Passing through the towns of Taumarunui and Te Kuiti our next stop is at the Parkwood Garden near Otorohanga. In this rural, hilltop garden Ailsa and Carey Sanson have planted around sweeping lawns, an amazing range of species ranging from rhododendrons, azaleas, camellias and roses accompanied by ground cover plants including hostas, lamium and pulmonarias. In an enclosed formal garden there are climbing roses, clematis, delphiniums, aquilegias, and lilies bordered by a lavender hedge. 

It is nearly time for lunch so we drive through the township of Otorohanga and find our way up a quiet country road to Crosshills Garden at Kiokio. The homestead is a surprise the first time you visit. It is set in green, Waikato pastures but suggests a French country house with grey stone walls, dormer windows, and exposed timber beams and framing. Our hosts, Debbie and Fraser Robertson,  put on a delicious home-cooked lunch. The group relax with a glass of wine and take a stroll in the English-style garden with hedging and alcoves designed by Fraser’s mother Elizabeth.

Before we return to Auckland, we drive to Ohaupo where, down a quiet country road, we visit the TreeChurch. This extraordinary creation was built by Barry Cox in 2011 who, inspired by church architecture, has created a living, breathing chapel set in 3 hectares of distinctive gardens. Trees used in the construction of the Church are cut leaf alder for the roof canopy and for the walls, native purple akeake, camelia, acer and thuja. The chapel provides a quiet place for contemplation as to admire the unique character of its construction.

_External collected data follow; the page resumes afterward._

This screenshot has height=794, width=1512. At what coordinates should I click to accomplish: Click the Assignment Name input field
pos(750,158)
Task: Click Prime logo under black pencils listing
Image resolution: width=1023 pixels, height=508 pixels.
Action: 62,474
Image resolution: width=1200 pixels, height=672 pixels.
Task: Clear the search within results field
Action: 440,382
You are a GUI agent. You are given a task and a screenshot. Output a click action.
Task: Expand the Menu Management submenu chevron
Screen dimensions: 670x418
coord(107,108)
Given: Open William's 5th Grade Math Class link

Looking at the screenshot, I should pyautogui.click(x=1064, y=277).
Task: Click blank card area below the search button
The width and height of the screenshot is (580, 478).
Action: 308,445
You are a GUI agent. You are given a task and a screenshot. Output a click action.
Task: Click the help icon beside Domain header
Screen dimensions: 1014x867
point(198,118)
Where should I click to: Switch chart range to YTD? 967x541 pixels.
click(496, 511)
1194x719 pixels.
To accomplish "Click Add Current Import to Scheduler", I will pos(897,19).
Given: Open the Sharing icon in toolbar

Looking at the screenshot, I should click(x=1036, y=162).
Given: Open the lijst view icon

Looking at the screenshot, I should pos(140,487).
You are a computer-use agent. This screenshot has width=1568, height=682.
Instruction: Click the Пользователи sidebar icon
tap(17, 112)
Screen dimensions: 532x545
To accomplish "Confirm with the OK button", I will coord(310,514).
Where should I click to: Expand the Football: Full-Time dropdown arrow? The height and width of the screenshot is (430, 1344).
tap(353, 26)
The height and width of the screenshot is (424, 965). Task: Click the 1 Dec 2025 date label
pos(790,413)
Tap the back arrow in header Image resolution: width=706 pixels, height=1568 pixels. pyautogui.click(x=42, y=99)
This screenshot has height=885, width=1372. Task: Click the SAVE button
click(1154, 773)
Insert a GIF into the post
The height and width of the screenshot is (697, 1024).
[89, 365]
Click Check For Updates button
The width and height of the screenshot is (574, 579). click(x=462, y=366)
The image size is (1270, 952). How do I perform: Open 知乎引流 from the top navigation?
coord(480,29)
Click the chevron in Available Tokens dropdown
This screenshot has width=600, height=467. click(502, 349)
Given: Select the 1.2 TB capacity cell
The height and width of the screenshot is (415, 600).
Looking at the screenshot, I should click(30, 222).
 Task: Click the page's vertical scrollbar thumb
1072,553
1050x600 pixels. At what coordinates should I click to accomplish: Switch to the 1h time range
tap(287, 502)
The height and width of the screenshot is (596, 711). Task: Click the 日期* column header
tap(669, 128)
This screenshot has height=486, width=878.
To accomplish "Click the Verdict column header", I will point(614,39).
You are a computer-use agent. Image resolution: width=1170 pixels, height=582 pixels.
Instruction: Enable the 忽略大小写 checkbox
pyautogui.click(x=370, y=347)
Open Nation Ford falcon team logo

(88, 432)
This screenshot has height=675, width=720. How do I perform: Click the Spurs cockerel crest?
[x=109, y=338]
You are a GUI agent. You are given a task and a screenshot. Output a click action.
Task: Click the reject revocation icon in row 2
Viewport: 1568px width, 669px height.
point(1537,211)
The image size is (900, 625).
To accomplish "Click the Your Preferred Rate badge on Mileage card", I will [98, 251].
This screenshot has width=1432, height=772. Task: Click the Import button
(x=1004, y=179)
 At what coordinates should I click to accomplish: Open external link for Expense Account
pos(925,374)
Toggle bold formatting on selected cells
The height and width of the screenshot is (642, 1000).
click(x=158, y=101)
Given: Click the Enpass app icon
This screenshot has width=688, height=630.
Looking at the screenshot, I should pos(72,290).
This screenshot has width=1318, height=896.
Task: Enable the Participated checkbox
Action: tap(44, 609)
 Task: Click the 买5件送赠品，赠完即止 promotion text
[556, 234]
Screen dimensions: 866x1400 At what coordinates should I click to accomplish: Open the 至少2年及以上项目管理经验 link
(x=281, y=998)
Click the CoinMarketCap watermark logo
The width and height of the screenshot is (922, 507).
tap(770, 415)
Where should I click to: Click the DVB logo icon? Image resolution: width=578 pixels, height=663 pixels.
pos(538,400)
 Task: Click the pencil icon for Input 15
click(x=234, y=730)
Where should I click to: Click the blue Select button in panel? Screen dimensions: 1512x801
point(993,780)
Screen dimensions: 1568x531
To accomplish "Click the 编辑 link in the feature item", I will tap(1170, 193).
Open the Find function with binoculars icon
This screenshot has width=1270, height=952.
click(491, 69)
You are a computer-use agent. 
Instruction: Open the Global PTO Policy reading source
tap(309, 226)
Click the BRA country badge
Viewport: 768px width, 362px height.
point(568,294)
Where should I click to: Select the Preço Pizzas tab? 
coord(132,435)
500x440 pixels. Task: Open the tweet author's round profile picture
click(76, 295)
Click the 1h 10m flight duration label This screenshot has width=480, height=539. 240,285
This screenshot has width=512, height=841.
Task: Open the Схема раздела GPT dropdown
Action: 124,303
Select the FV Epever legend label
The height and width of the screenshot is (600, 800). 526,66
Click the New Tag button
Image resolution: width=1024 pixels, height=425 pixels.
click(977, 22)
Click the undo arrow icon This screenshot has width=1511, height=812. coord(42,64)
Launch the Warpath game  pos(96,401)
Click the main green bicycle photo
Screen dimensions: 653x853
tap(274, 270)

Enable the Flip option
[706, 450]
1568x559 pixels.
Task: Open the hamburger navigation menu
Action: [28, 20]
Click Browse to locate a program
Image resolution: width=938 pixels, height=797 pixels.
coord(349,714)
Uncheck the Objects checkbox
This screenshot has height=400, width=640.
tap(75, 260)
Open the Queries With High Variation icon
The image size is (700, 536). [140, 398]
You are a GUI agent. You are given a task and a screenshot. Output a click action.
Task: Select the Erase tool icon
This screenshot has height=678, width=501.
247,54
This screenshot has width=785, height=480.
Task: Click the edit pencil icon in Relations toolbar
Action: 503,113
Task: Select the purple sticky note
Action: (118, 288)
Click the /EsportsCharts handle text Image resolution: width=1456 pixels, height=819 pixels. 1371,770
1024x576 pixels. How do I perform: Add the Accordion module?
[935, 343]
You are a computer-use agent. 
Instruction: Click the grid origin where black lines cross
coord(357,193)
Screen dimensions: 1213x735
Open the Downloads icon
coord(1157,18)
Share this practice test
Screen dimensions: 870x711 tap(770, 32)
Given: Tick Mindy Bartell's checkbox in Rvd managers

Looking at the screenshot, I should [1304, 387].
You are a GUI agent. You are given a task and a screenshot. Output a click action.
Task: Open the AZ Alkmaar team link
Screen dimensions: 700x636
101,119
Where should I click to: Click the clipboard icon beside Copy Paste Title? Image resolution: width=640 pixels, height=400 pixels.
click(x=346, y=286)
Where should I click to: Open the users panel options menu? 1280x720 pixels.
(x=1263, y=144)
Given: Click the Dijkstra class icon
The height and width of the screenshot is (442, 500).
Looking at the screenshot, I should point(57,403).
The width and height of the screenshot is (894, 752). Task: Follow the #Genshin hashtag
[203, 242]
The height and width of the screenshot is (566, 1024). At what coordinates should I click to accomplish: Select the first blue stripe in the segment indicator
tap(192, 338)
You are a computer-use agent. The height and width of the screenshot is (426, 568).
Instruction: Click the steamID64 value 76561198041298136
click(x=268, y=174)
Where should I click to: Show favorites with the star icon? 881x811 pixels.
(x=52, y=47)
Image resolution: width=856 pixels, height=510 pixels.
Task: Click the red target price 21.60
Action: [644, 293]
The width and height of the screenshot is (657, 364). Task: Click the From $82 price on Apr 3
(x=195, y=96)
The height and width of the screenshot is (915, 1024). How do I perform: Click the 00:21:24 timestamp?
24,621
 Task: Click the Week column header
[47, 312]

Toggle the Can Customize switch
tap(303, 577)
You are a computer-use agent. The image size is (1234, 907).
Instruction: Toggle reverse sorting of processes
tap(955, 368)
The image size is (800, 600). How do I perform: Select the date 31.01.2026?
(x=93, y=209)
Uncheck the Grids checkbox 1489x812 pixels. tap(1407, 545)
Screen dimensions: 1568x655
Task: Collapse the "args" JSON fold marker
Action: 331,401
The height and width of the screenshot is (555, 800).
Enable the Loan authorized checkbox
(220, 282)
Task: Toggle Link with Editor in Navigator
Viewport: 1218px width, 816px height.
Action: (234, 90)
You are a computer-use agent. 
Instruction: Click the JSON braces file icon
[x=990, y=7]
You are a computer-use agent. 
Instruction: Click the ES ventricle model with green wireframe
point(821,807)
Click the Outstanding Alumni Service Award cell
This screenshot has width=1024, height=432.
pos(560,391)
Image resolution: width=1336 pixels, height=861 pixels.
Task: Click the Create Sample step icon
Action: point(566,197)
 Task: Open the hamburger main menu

The gardens include a labyrinth, European and English inspired collections, a Monet-style pond, perennial flower gardens and a selection of mature trees including maples, oaks, alders, ginkgos, beech, poplars and taxodium.

In mid-2020, Chris and Bev Gatenby bought the TreeChurch and are carrying on Barry’s legacy of this unusual and beautiful place. 

But the clock is ticking and it’s time to return my travellers to Auckland. From parting comments, it seems the group greatly enjoyed their garden visits of the Wairarapa and Manawatu, some say they will be booking another tour with MoaTours soon. Now there’s a vote of confidence for you.